Saint-Denis a posé ce lundi le premier niveau de la future « vouve » de Dionypark, une structure de 36 mètres de hauteur qui dominera le parc urbain en cours d'aménagement au cœur du chef-lieu. L'achèvement est prévu en octobre 2026, pour une ouverture au premier trimestre 2027.
Conçue par l'artiste réunionnais Lionel Lauret, déjà auteur des Danseuses du Cœur vert familial, l'œuvre s'inspire des vouves utilisées par les pêcheurs de bichiques. Les visiteurs pourront y monter à près de 20 mètres pour un panorama à 360 degrés sur Saint-Denis. « La vouve représente le bichique, notre biodiversité, mais aussi notre patrimoine, notre mémoire collective. C'est un symbole qui nous appartient à tous », a déclaré la maire Ericka Bareigts.
Le projet Dionypark occupe trois hectares en plein centre-ville. Son financement dépasse vingt millions d'euros : la ville de Saint-Denis apporte 19 millions d'euros, l'État 1,2 million d'euros et le FEDER 5,2 millions d'euros. Le programme a été imaginé par des enfants et retenu à l'issue d'une consultation citoyenne ayant réuni près de 17 000 habitants.
L'aménagement prévoit la plantation de près de 40 000 arbres et végétaux, pour renforcer la biodiversité et apporter de la fraîcheur dans ce secteur densément urbanisé. Le parc s'inspirera des paysages de l'île, avec des espaces évoquant cirques, ravines et reliefs montagneux. Un réseau de passerelles à double niveau garantira l'accessibilité à pied, en fauteuil roulant ou avec une poussette.
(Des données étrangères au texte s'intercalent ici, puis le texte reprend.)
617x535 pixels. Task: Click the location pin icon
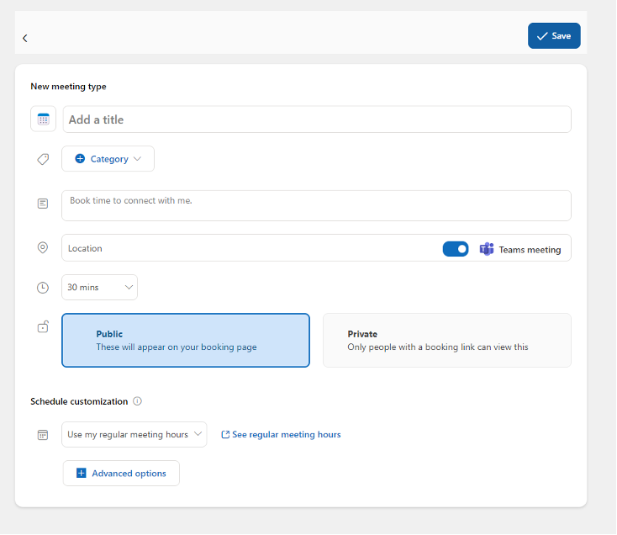43,248
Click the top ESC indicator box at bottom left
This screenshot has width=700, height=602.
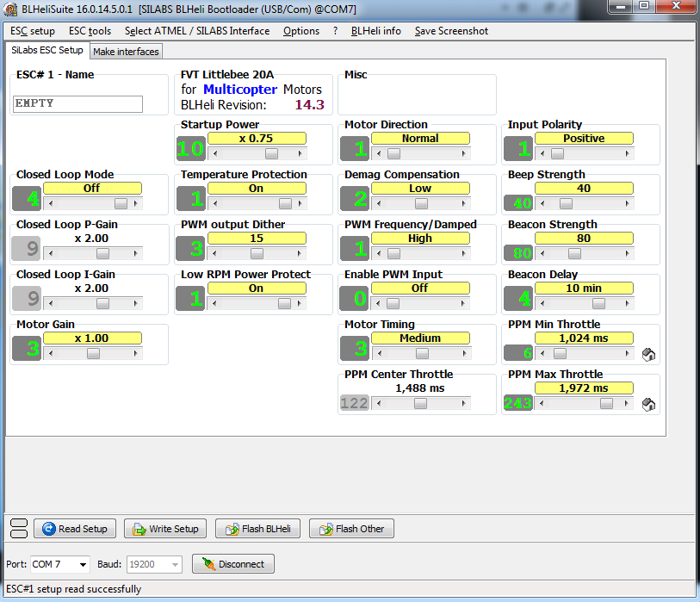click(x=18, y=524)
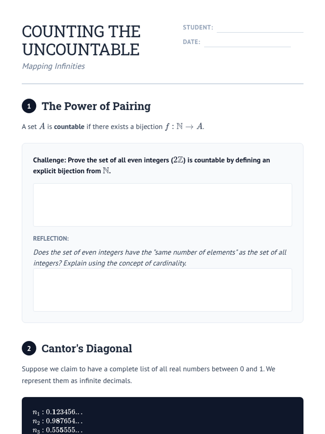The width and height of the screenshot is (325, 434).
Task: Click the "Suppose we claim" paragraph
Action: click(148, 375)
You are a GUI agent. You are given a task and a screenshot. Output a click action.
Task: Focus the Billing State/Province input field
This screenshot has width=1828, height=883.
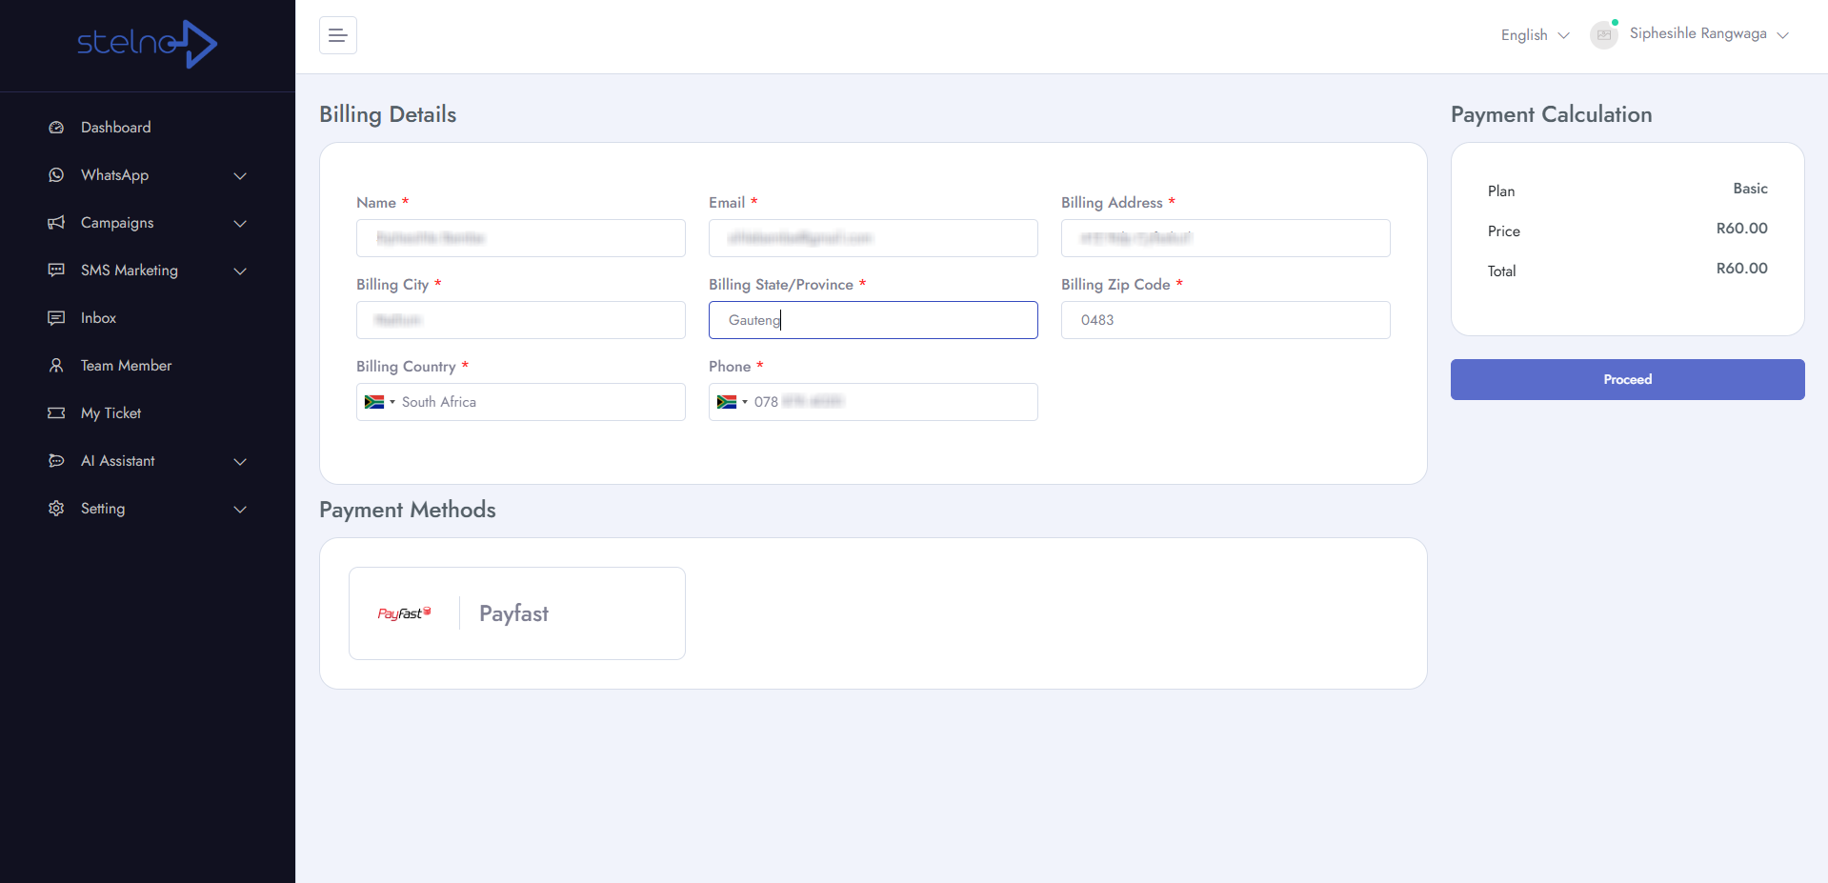pos(873,320)
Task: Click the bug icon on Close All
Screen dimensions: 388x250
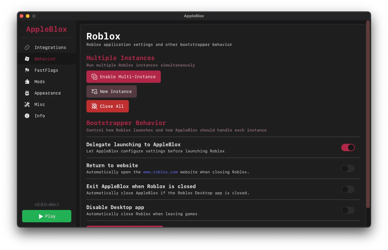Action: coord(94,106)
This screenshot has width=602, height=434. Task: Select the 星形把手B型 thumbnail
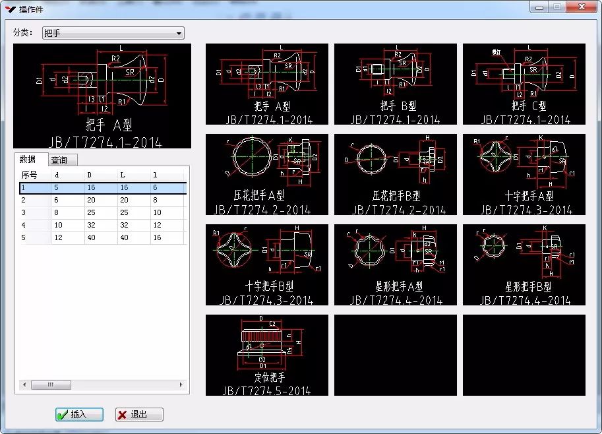coord(524,264)
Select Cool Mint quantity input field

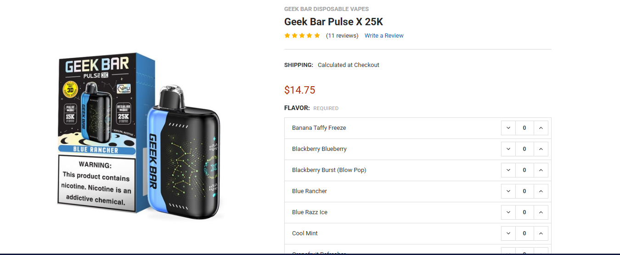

Dionypark sera relié au Petit Marché, au TCSP Baobab et à la cité Ah Soune, dans la continuité du sentier littoral entre le Barachois et la zone Tamarin au niveau du Chaudron. La ville annonce par ailleurs un règlement spécifique pour encadrer l'usage du site, avec l'intervention de la police municipale et des arrêtés interdisant notamment la consommation d'alcool dans l'enceinte du parc.